Dear Sabrina,
Thank you for the diagnostic plots, they help a lot for evaluating the
fitting of the model.
In fact, though the residuals seem to be quite normally distributed
(which is good!), there is a quite strong non-linear component that
sits behind the ln(sd)-versus-ln(mean) dependence in your data (which
is bad!). Just to check if the model was fitted in the intended way,
could you please send me the output of:
pData(eset) # where 'eset' is the name of your 'exprSet'?
First possible reason for the poor fit: It looks as if your data were
normalized with RMA or maybe GCRMA, right? Did you remember to anti-log
the expression values before subjecting the 'exprSet' to 'run.plgem'?
PLGEM was designed to be fitted on linear values, not on logged
values... All you have to do is
eset.lin <- 2^eset
run.plgem('eset.lin')
Second possible reason: saturation! Use 'hist' or 'boxplot' to check if
there is a saturation peak arising on the right side of the histogram
or in the upper part of the boxplot (use the logged data in this
case...). If there is saturation, I'm afraid that 'plgem' won't help
you make your data better. But my guess is that you simply forgot to
anti-log the exprSet... ;-)
Coming to your last question: What happens if you repeat the analysis
using different values of 'signLev'? Does the percentage of maximum
expected FDR stay constant? Maybe if you use a smaller value of
'signLev', you could obtain a smaller number of more significant
findings...
Hope that helps!
Norman
Norman Pavelka
Department of Biotechnology and Bioscience
University of Milano-Bicocca
Piazza della Scienza, 2
20126 Milan, Italy
Phone: +39 02 6448 3556
Fax: +39 02 6448 3552
On 25 Jul 2005, at 09:50, Sabrina Carpentier wrote:
> Dear Norman,
>
> Thanks a lot for all these details.
> To answer to your first question I have biological replicates.
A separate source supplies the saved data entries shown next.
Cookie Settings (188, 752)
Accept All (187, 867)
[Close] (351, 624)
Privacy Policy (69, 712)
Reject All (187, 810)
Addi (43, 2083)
> I launched the function with the parameters which you advised me and I
> obtain the attached fittingEval. I would like your expert opinion :-)
> In fact I would like to conclude :"maybe it is correct". What do you
> think?
>
> Otherwise, I use the parameter signLev to determine the FDR and
> unfortunately, I have very poor results: When I choose the
> signLev=0.001 with 22626 genes in my chip, I found 48 DEG so my FDR <=
> 50% !!
> In my opinion, I have so few replicates, that's why the multiple
> tests correction is too strong to find DEG? What are yours opinions?
>
> Sincerely
>
> Sabrina
>> ----- Original Message -----
>> From: Norman Pavelka
>> To: Sabrina Carpentier
>> Cc: bioconductor@stat.math.ethz.ch
>> Sent: Thursday, July 21, 2005 11:11 AM
>> Subject: Re: plgem
>>
>> Dear Sabrina,
>>
>> I'm very glad that you contacted me about our Bioconductor package
>> 'plgem'. I will be happy to help you in using it in the best possible
>> way. Since your questions are quite general, I'm CCing this answer to
>> the BioC mailing list, in case somebody else had the same doubts or
>> would like to comment on some the features of this package.
>>
>> 1) In our hands, the minimum number of arrays for fitting the model
>> (PLGEM) is 3. But of course everything depends on the data
>> themselves: are these technical or biological replicates? In any
>> case, every time you would like to try 'plgem' on a new data set, be
>> sure to always set the parameter 'fitting.eval' in the 'run.plgem'
>> wrapper function to 'TRUE' (this is the default setting, actually).
>> This will produce a series of diagnostic plots, that you can
>> optionally choose to save to a png file, setting the parameter
>> 'plotFile=TRUE'. To judge if the model fits well to your data, you
>> should see the following:
>>
>> - The majority of your data points should indeed be scattered along
>> the fitted straight line in the ln(sd) vs. ln(mean) plot.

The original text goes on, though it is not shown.